Performed for the first time on Advent Sunday, 2 December, 1804, the grandiose music for the consecration and coronation of Napoleon and Josephine composed for two choirs and two orchestras was to lead a chequered career. First of all, almost no one mentioned the first performance. Of all the French press of the period, only one article – appearing in the La Gazette de France, 7 December – gives any details: it mentioned the titles of the pieces played (a mass, a Te Deum, a march and motets Tu es Petrus, Unxerunt Salomonem, Vivat in aeternum, Accingere gladio); named the composers (Paisiello, Le Sueur and the Abbot Roze); and gave a list of the renowned instrumentalists and singers present (the Chef d’orchestre de la musique de l’empereur (Emperor’s conductor), Rey, the violinist Kreutzer (for whom Beethoven wrote his celebrated sonata), the divas, Madame Branchu (soprano), Monsieur Nourrit (tenor) and Monsieur Laïs (bass), to name but the best known today). Not really very much for an event of such importance. Even worse, the most widely distributed text recounting the ceremony, the Procès-Verbal or minutes of the service, published in 1805, hardly mentions the musical items at all. Two years following this publication, a sumptuously illustrated Description of the event was published (in a huge format) by Napoleon’s official architects Percier et Fontaine, and in it there were further, fleeting references to the music (but which fortunately gave more information that the article published in the Gazette de France), namely that the 500 singers and players were arranged in two orchestras and choirs and perched on two grandstands specially built at either extremity of the crossing of Notre-Dame. Percier and Fontaine’s Description was however a limited edition and very costly. It was therefore not widely read. As a result, the music was largely forgotten.

However, what really capped the complete confusion regarding the musical elements performed at Napoleon’s coronation was a piece of disinformation published thirty after the event. Le Sueur, the director of the music at the coronation ceremony itself and composer of several of the march and motets (Tu es Petrus performed for the entry of Pius VII, Unxerunt salomonem, sung during the anointing of Napoleon and Josephine, and Accingere gladio sung during the presentation of the coronation sword of Charlemagne) boasted in 1837 that the music performed at the coronation was an oratorio which he had written. As we have seen, this is a little ‘creative’, to say the least. And so, despite the fact that the renowned Napoleonic historian Frédéric Masson, with his usual care, had noted (in 1907) Paisiello as composer of the mass and the Te deum, for more than 150 years, musicologist specialists of Le Sueur had followed this red herring, stating the latter as composer of the music performed at the coronation.

During the 1960s, the French musicologist Jean Mongrédien – specialist of French music of the First Empire period – was performing research for his doctoral thesis at the Paris Conservatoir in rue de Madrid.
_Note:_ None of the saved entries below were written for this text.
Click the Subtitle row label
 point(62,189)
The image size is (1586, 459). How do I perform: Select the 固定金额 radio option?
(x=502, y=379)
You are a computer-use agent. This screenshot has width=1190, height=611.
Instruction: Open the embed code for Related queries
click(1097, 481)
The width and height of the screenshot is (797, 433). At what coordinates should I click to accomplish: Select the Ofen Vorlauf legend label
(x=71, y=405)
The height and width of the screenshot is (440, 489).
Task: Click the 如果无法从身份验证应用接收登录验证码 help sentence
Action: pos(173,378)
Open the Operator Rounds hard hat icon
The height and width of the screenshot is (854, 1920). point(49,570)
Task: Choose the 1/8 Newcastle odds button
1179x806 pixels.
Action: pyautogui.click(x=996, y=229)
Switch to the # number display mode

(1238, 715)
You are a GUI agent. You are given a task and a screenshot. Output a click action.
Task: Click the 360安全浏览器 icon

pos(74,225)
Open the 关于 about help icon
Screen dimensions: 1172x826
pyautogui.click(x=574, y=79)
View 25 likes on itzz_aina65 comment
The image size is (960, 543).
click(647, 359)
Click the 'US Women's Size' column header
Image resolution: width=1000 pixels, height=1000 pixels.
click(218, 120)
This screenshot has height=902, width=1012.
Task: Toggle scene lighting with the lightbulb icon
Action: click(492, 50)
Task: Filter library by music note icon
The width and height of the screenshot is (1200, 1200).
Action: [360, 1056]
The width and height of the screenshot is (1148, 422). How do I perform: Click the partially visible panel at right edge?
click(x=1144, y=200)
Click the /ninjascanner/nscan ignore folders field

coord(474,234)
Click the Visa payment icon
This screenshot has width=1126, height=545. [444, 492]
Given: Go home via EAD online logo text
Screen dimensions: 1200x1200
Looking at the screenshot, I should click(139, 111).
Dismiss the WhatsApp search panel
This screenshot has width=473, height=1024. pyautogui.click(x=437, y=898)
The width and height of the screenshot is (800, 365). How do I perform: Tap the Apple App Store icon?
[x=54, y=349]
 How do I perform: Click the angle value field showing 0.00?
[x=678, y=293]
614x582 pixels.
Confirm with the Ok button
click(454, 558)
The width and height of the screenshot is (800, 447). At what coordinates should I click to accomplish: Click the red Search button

In amongst other music also from the Tuileries chapel during the First Empire period, he happened almost by accident upon a box containing the performing score and parts for the music performed on that 2 December 1804. Only two motets remained lost, namely the Accingere gladio (by Le Sueur) and the Veni sancte spiritus (unknown author). A first (partial) performance of the music by Paisiello (only part of the mass) took place in Saint-Louis de Invalides in 1969 for the bicentenary of the birth of Napoleon. It was not until Professor Mongrédien received financial assistance from the Fondation Napoléon that a transcription of all the music unearthed could be undertaken. The whole collection was performed for the first time since 1804 in 1993 at the Festival de La Chaise-Dieu. A recording of this concert was to be made two years later. Since then, there have been only very few performances, three in 2002 in Paris by the choir Musicanti and the Académie Symphonique de Paris under the direction of Peter Hicks, two in 2004, one in Festival de La Chaise-Dieu in the summer and another on the bicentenary itself, at the Madeleine, organised by the Fondation Napoléon – see photo above.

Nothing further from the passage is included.